In this difference I find it reassuring.  They were so different but of the same mind, same church, same mission, and together they preached the Gospel. Look around you, how many people do you see just like you.  We are all different. Some may be smart, some may be craftsman, some may caring, some may be cheerful.  God takes you as you are.

A second thing that is  reassuring is that Peter and Paul made mistakes just like us.  They made errors,  they got it wrong, they were not perfect – just like us – and that’s reassuring. 

We have all made mistakes.  But that is what is so great about our God.  Peter denied Christ.  Paul persecuted Christ.  And honestly we do these things everyday.  And just like Peter and Paul, we are forgiven, Christ looked at these men and said I will take what you give me, mistakes and all. Christ says the same thing about us.

Another reassurance I find in Peter and Paul is that just like them, we all have a place Christ’s Church.  Everybody has a role to play, a gift to share and that’s reassuring. God uses our talents and gifts for specific roles to build Christ's Church and spread the Gospel.  We all have something significant to share: Maybe a PSR teacher, Maybe Lector, Maybe as a father or mother teaching about Jesus, Maybe nothing more than making a phone call, Maybe just telling someone Jesus loves them.
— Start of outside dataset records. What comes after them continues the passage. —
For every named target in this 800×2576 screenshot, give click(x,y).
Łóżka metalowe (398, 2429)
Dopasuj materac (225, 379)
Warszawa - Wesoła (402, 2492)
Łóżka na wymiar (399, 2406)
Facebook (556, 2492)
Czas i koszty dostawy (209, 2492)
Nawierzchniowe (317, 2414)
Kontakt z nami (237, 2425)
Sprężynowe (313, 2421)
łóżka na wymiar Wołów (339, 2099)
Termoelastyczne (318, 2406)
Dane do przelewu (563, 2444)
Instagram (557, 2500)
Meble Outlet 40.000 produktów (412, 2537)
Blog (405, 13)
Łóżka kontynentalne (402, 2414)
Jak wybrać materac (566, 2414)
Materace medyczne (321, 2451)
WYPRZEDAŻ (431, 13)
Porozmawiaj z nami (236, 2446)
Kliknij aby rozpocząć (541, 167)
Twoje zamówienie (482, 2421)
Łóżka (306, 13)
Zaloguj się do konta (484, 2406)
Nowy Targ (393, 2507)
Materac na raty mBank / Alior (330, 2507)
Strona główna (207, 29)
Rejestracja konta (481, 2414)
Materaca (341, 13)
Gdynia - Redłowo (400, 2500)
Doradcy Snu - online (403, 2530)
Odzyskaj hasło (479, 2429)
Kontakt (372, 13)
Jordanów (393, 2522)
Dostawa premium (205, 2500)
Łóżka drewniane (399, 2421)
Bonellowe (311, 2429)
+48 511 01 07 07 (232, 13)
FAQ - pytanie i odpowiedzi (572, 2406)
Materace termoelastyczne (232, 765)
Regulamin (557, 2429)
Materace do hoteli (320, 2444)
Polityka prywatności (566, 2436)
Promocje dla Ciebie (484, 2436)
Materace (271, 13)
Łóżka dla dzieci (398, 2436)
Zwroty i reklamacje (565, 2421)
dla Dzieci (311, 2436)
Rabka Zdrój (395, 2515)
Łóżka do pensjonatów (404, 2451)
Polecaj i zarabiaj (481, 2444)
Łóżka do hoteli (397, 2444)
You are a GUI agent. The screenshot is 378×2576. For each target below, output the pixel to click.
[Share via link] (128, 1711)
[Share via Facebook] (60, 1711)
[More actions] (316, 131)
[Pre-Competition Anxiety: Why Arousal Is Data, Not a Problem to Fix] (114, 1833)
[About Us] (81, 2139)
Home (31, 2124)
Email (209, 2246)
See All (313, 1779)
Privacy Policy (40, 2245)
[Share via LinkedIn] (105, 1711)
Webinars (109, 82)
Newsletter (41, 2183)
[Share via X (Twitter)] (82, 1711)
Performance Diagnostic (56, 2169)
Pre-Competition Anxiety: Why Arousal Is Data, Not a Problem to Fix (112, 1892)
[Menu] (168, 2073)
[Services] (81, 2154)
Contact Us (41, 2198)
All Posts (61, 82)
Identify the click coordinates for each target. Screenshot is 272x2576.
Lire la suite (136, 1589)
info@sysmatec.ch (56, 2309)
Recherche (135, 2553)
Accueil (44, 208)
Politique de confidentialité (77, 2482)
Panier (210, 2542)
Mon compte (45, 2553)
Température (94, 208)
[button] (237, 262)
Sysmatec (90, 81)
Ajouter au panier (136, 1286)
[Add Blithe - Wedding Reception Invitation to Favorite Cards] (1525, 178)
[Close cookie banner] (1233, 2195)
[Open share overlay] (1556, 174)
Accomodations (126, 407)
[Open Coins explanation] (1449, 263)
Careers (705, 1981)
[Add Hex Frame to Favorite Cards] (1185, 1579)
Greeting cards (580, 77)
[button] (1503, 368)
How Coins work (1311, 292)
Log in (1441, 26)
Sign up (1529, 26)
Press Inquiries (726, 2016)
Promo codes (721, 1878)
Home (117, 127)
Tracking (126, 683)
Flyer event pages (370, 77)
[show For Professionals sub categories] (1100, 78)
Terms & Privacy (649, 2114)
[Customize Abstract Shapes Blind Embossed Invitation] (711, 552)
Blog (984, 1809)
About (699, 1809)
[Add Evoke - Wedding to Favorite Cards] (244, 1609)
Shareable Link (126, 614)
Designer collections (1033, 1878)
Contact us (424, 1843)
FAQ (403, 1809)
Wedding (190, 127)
This is going to seem a little strange but it’s reassuring that Peter & Paul are both dead.  It is reassuring that they are dead and the Church is ALIVE.  Our faith and the Church is not about Peter and Paul.  Our faith and the Church is not about when things change, Its not about when people or priest move on.  The Church is not the scandals.  Our faith is about our relationship with God through Jesus Christ / His relationship with us.  And that’s the most reassuring thing I know.  Peter & Paul are dead but Christ is alive!!

We are not Peter and we are not Paul but Christ is alive in us and sending us to the world. Each and every one of us, no matter how insignificant we think we are.

Favio Chavez was a music teacher who failed.  The only job he could get was managing a landfill.  This is how God used him. It is the story of the Landfill Orchestra of PARAGUAY. 

In many countries in the world people live in landfills.  They pick through trash for things to recycle and sell or re-purpose for their living.  When Favio Chavez was hired to manage the landfill, he saw the desperate poverty, crime, drugs, and health conditions at the landfill.  Favio had been a music teacher and opened a tiny music school with a handful of his own instruments. But soon, he did not have enough.  He asked a local carpenter who lived in the landfill and salvage there for help to fashion some practice tools to teach his student to play.  

The carpenter turned a pie plate, wooden crate, and a fork into a violin.  He turned a galvanize pipe, bottle caps, and buttons into a saxophone, flutes were made from tin cans, old x-rays and barrels into drums.  With all this trash and castoffs, the students made beautiful music. They have played in some of the greatest music venues.

It was the gifts of Favio, the carpenter, and the kids that God used.  There is a documentary that tells this story called “The Landfill Harmonic.”  In it one professional musician said, I would have never thought trash could make such beautiful music.

Christ gives us all talents, Christ gives us all the ability to make beautiful music for his glory.  Even if we think we are useless like the trash in the landfill.  What we throw away Christ uses to bring us together into a orchestra that is the Church.  Together we play beautiful music. 

In all the ways that Peter and Paul were different, in all the mistakes they made, in the roles they played in spreading the Gospel, we find something that reminds us of us;  A something in us that seeks a relationship with Christ and calls us all to be believers and saints.

AND  IT IS  REASSURING – IT IS  REASSURING - REASSURING

because Peter & Paul were companions of Jesus Christ, the living son of God and we are companions of Christ the living son of God.  We live this companionship through our lives, through our community, THROUGH the word,  and through the Eucharist. 

And. I find these things reassuring.  
           

Let us give thanks to the Lord who is so good and so reassuring.